L'exercice: Traduisez en anglais cette phrase du passage sur la guerre des idées : « Trente ans de politique néo-libérale ont entraîné ce grand bond en arrière. »

==== Passage

Trente ans de politique néo-libérale ont entraîné ce grand bond en
arrière. Madame Le Pen pourra remercier la gauche libérale qui a imposé
la loi Travail par la force pour plaire au Medef.
C’est une guerre des idées qui ne dit pas son nom, c’est une guerre
asymétrique. Une guérilla dépareillée face à une grande armée qui a tous
les moyens, tous les tuyaux, toutes les données, tout l’argent, les think tanks, les lobbies, les communicants, le marketing, le merchandising, les community managers,
tout pour fabriquer l’opinion. Et voilà pourquoi nous gagnerons. Car
nous avons des convictions, eux fabriquent l’opinion comme ils
fabriqueraient n’importe quelle marchandise.
Écoutez l’histoire du poète Heinrich Heine
Alors qu’il visitait la vieille Europe au 19ème siècle, le poète allemand Heinrich Heine s’était arrêté avec un ami devant la cathédrale d’Amiens. « Dis-moi Heinrich, pourquoi les gens ne sont-ils plus capables de construire des monuments comme celui-là ? » Heine répondit : « dans
ce temps-là, les gens avaient des convictions, nous les modernes, nous
avons des opinions. Il faut plus que des opinions pour construire des
cathédrales. »

========
==== Extrait de données

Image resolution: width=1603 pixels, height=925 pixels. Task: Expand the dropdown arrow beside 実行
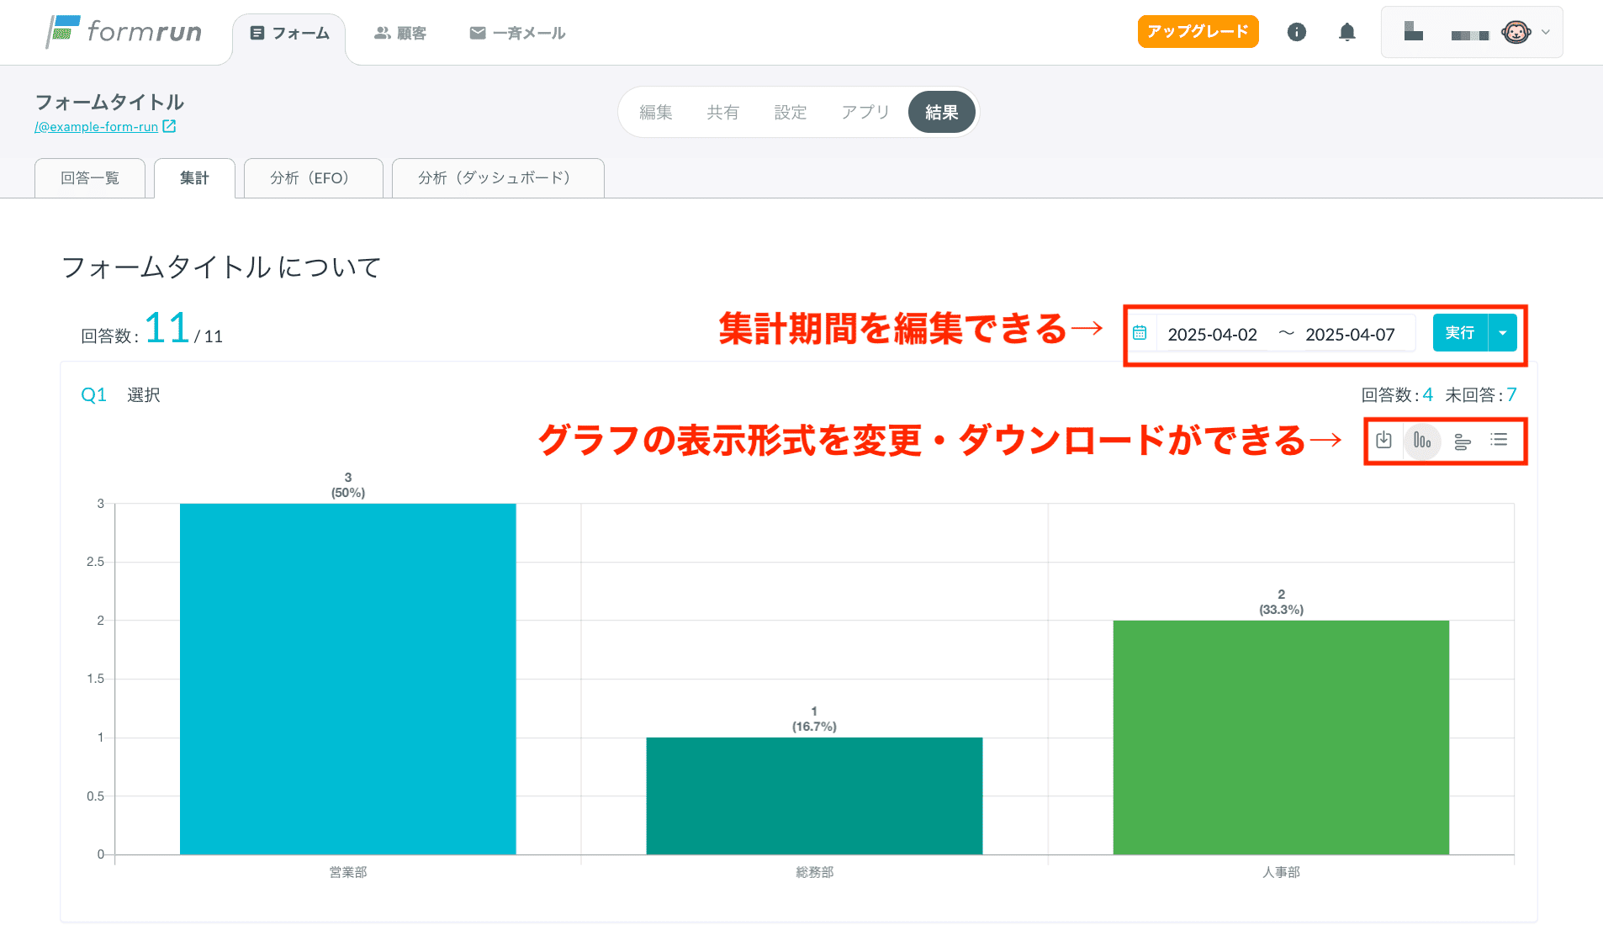point(1502,332)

========

Corrigé: Thirty years of neoliberal policy have brought about this great leap backward.